How long will my child stay in hospital?
This varies. Some operations — such as percutaneous pinning of an elbow fracture — allow same-day discharge. Others, such as fixing a femur fracture, may need one to several nights. The team will give you an estimate before surgery.
Will my child need physiotherapy?
Many children recover full function with normal play and do not need formal therapy. Physiotherapy is more often used after fractures around joints (especially the elbow, knee, and ankle) and when stiffness persists after cast removal.
When can my child go back to school?
Many children return to school within one to two weeks of surgery, depending on which limb is affected and how comfortable they are. A child with a cast on a leg may need a wheelchair or crutches initially. Schools usually accommodate temporary restrictions.
When can my child play sports again?
Light, non-contact activity often resumes a few weeks after surgery. Contact sports, gymnastics, and high-impact activity are usually held back until the bone has fully healed and strength has returned — commonly around three months, though this varies. The surgeon gives final clearance after examination and X-rays.
Will the metal implants stay in forever?
It depends on what was used. Pins are almost always removed. Flexible rods are usually removed in a planned second operation. Plates and screws are often left in place if they are not causing problems, but can be removed later if needed. The surgeon will explain the plan for your child’s specific implants.
Is fracture surgery painful for children?
Pain is part of any operation, but it is usually well controlled with simple medications taken on a schedule for the first few days, and as needed afterwards. Most children are noticeably more comfortable within a few days of surgery than they were before, because the bone is now stabilised.
Can my child shower or bathe with a cast on?
Standard plaster and fibreglass casts must stay dry. Waterproof cast covers are available, and waterproof linings are an option for some casts. The team will explain what is allowed for your child’s specific cast.
What if my child’s fracture was missed at first and is already a few days old?
Surgery is often still possible. Fresh fractures are easier to realign, but children with fractures that are several days old can still be treated successfully. The surgeon will tailor the approach.
Conclusion
Pediatric fracture surgery is a carefully planned response to a broken bone that cannot heal correctly with a cast alone.
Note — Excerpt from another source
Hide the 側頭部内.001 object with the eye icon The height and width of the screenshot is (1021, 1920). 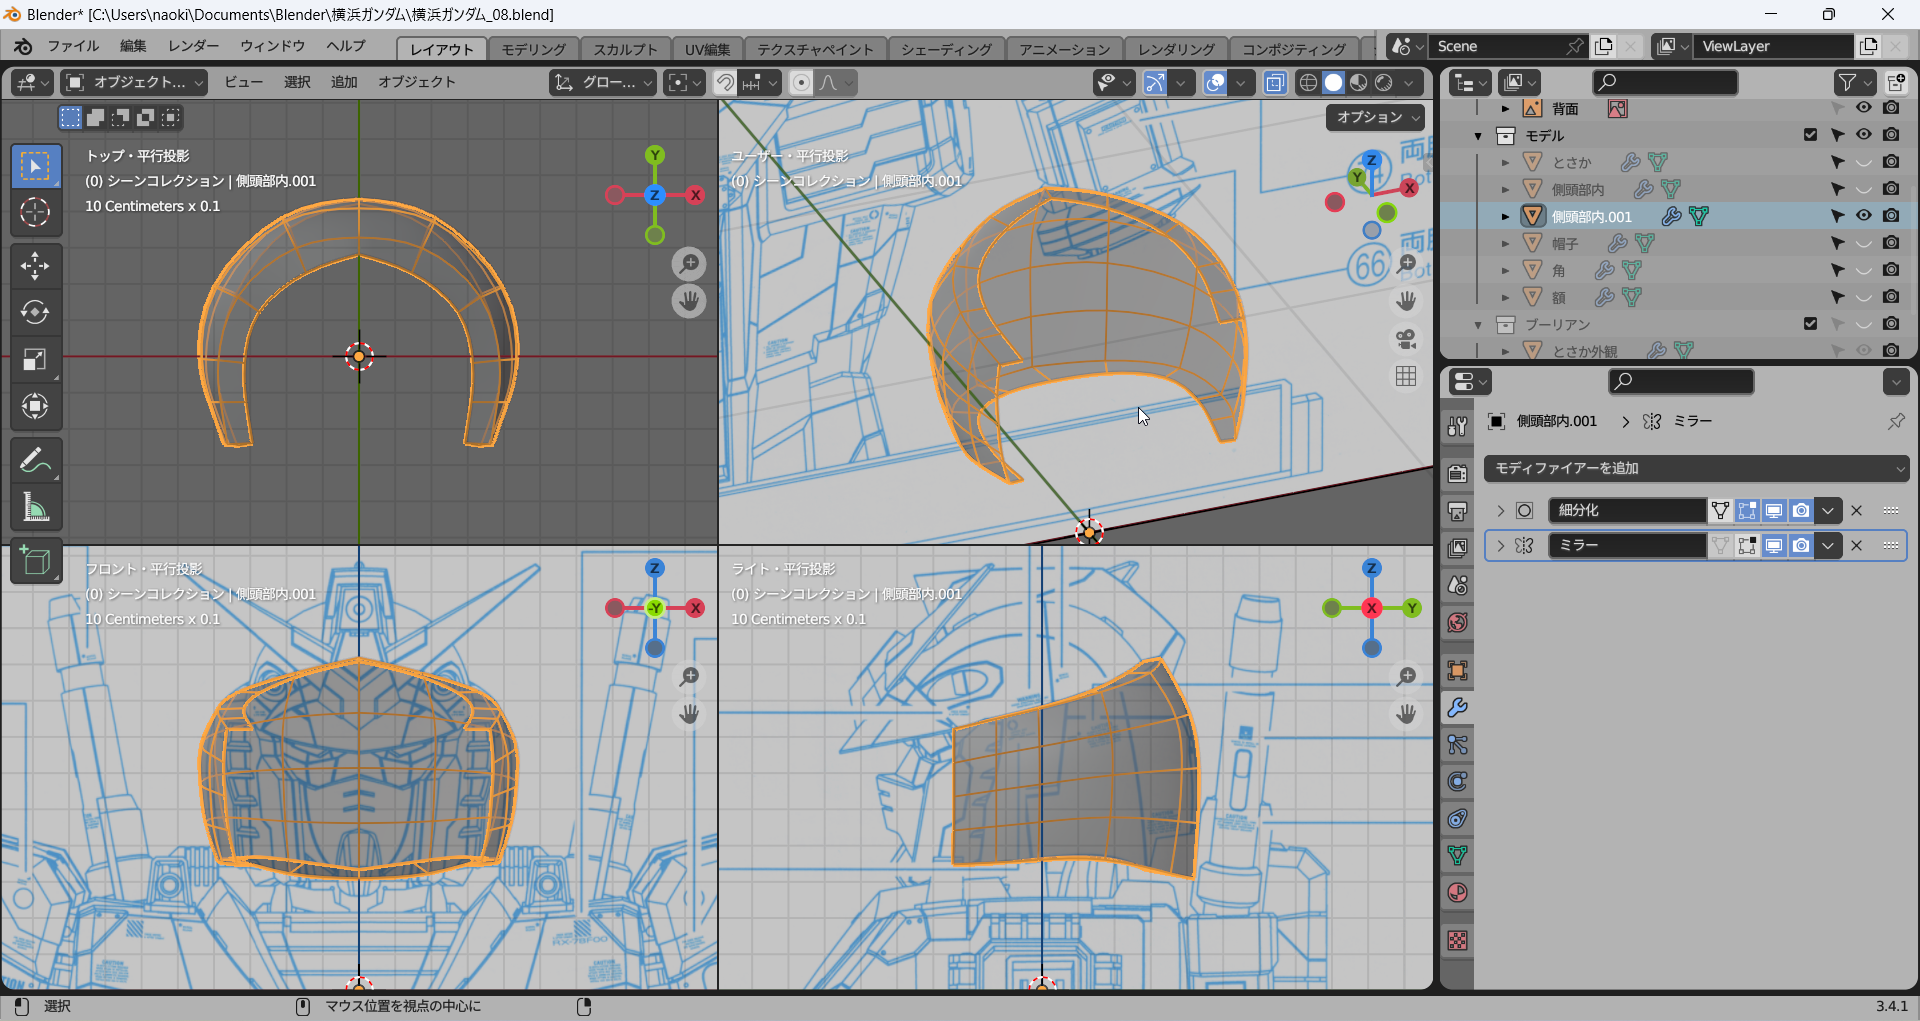pyautogui.click(x=1864, y=216)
It uses techniques designed around the special features of children’s growing bones: rapid healing, strong periosteum, the capacity to remodel, and the presence of active growth plates. Most operations are short, recovery is generally faster than for the same injury in an adult, and the great majority of children return to full activity.
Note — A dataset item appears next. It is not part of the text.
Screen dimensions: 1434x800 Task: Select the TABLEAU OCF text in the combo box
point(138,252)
If your child is facing fracture surgery, the most useful things you can do are simple ones: understand what the surgeon is planning and why, follow the post-operative instructions carefully, attend follow-up appointments — especially if a growth plate has been involved — and watch for the warning signs you will be briefed on. With unhurried recovery and attentive follow-up, children with even significant fractures usually go on to grow, play, and move as they did before the injury.